II. Standard of Review
A motion to dismiss for failure to state a claim merely tests the sufficiency of the complaint; it does not decide the merits of the case. Milburn v. United States, 734 F.2d 762, 765 (11th Cir.1984). On a motion to dismiss, the Court must construe the complaint in the light most favorable to the plaintiff and accept the factual allegations as true. SEC v. ESM Group, Inc., 835 F.2d 270, 272 (11th Cir.1988). Further, the Court should not grant a motion to dismiss “unless it appears beyond doubt that the plaintiff can prove no set of facts in support of his claim which would entitle him to relief.” Conley v. Gibson, 355 U.S. 41, 45-46, 78 S.Ct. 99, 2 L.Ed.2d 80 (1957) (citations omitted); South Fla. Water Mgmt. Dist. v. Montalvo, 84 F.3d 402, 406 (11th Cir.1996). Specifically, “[i]t is a well-settled principle of law that a complaint should not be dismissed merely because a plaintiff's allegations do not support the particular legal theory he advances, for the court is under a duty to examine the complaint to determine if the allegations provide for relief on any possible theory.” Bowers v. Hardwick, 478 U.S. 186, 201-02, 106 S.Ct. 2841, 92 L.Ed.2d 140 (1986) (Blackmun, J., dissenting) (quotations omitted); see Brooks v. Blue Cross & Blue Shield of Fla., Inc., 116 F.3d 1364, 1369 (11th Cir.1997). Nonetheless, to withstand a motion to dismiss, it is axiomatic that the complaint must allege facts sufficiently setting forth the essential elements of a cause of action.

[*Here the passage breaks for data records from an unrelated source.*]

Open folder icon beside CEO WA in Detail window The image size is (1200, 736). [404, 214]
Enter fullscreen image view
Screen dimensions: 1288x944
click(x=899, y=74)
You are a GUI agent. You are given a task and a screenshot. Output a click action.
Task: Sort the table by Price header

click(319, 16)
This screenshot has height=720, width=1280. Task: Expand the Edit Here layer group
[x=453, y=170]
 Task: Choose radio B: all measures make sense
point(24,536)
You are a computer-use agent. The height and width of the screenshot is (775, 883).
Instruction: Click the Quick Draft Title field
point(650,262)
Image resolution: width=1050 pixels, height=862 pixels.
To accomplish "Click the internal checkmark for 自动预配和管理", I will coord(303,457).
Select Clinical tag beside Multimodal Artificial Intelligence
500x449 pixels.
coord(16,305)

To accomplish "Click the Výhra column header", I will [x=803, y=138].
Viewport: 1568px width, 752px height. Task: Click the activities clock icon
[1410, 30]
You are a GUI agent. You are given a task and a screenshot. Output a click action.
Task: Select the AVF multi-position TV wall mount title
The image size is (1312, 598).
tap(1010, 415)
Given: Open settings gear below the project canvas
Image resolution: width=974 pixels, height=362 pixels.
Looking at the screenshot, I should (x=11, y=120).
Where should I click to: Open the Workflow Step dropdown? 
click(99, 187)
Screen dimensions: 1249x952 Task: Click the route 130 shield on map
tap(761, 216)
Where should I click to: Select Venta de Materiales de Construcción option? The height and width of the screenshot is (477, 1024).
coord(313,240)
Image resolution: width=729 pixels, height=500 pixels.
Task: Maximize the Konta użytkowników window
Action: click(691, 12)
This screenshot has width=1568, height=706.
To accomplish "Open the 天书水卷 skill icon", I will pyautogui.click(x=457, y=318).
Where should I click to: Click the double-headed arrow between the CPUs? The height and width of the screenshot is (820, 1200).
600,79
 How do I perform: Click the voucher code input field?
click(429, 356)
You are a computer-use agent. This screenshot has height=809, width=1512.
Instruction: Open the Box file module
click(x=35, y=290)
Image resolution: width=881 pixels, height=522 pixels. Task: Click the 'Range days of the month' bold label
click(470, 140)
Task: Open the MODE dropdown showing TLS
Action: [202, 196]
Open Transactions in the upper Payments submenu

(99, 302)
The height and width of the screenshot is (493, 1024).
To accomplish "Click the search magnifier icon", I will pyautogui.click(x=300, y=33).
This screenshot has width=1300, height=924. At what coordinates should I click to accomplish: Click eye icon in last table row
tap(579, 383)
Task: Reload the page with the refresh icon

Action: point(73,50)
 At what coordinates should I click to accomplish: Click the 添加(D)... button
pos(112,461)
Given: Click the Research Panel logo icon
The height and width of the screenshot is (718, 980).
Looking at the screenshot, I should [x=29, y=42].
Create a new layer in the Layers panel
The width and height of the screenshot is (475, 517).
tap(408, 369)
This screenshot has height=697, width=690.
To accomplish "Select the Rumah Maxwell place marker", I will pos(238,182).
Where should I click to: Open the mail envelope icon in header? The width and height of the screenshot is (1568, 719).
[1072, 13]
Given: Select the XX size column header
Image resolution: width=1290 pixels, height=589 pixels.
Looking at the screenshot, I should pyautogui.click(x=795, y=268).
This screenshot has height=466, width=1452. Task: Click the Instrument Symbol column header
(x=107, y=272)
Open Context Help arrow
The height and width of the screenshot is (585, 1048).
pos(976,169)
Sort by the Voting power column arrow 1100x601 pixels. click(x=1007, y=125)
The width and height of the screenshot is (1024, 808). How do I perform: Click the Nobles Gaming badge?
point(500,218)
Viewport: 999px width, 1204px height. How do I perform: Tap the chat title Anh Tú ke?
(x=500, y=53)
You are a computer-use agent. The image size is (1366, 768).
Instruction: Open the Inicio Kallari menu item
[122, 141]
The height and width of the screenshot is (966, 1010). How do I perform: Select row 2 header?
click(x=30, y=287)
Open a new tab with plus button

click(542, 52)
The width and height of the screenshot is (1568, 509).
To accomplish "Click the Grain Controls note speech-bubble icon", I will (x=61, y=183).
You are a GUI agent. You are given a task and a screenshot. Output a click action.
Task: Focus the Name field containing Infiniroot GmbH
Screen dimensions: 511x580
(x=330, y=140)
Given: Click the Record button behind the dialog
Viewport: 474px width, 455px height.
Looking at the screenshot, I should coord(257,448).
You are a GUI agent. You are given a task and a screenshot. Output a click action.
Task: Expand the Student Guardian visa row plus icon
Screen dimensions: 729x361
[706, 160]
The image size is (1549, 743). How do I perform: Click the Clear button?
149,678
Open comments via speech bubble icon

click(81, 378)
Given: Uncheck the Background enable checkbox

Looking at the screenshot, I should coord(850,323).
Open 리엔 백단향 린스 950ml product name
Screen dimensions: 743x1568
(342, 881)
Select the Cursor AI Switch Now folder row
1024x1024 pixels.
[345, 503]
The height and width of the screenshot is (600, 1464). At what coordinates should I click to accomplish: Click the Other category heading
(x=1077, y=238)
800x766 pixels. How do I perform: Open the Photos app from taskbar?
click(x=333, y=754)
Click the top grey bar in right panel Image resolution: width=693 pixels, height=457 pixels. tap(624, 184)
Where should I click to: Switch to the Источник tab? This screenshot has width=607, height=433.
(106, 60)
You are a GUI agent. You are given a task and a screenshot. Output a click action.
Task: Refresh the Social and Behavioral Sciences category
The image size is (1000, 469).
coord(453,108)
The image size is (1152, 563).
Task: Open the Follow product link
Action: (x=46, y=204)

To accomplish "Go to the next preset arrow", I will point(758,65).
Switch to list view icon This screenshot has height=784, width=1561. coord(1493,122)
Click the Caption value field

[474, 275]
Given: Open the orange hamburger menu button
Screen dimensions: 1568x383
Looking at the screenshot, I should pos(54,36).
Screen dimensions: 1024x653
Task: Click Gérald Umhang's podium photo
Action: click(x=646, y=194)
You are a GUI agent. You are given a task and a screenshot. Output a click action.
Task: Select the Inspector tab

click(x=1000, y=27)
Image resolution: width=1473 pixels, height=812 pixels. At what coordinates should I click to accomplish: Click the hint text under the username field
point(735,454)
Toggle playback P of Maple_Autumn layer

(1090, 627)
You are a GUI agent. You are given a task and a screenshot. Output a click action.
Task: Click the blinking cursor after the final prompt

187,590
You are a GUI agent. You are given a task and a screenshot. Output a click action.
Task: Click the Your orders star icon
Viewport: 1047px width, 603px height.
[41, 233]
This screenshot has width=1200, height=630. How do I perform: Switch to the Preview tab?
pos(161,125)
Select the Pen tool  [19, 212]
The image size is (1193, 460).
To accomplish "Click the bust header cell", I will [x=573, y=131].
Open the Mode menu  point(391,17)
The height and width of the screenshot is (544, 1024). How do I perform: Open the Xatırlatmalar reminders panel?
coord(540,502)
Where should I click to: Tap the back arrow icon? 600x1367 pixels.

Defendants first argue that Plaintiff lacks standing. In order to establish standing, the plaintiffs must have suffered an injury in fact, i.e., the invasion of a legally protected interest which is concrete and particularized, not conjectural or hypothetical. Lujan v. Defenders of Wildlife, 504 U.S. 555, 560, 112 S.Ct. 2130, 119 L.Ed.2d 351 (1992). “Moreover, there must be some causal connection between the asserted injury and the challenged action, and the injury must be of the type likely to be redressed by a favorable decision.” See Gutherman v. 7-Eleven, Inc., 278 F.Supp.2d 1374, 1378 (S.D.Fla.2003) (citing Phillips Petroleum Co. v. Shutts, 472 U.S. 797, 804, 105 S.Ct. 2965, 86 L.Ed.2d 628 (1985)). In the context of cases alleging environmental violations, plaintiffs “adequately allege injury in fact when they aver they use the affected area and are persons for whom the aesthetic and recreational values of the area will be lessened by the challenged activity.” Sierra Club v. Johnson, 436 F.3d 1269, 1279 (11th Cir.2006) (quoting Friends of the Earth v. Laidlaw Environmental Servs., Inc., 528 U.S. 167, 183, 120 S.Ct. 693, 145 L.Ed.2d 610 (2000)).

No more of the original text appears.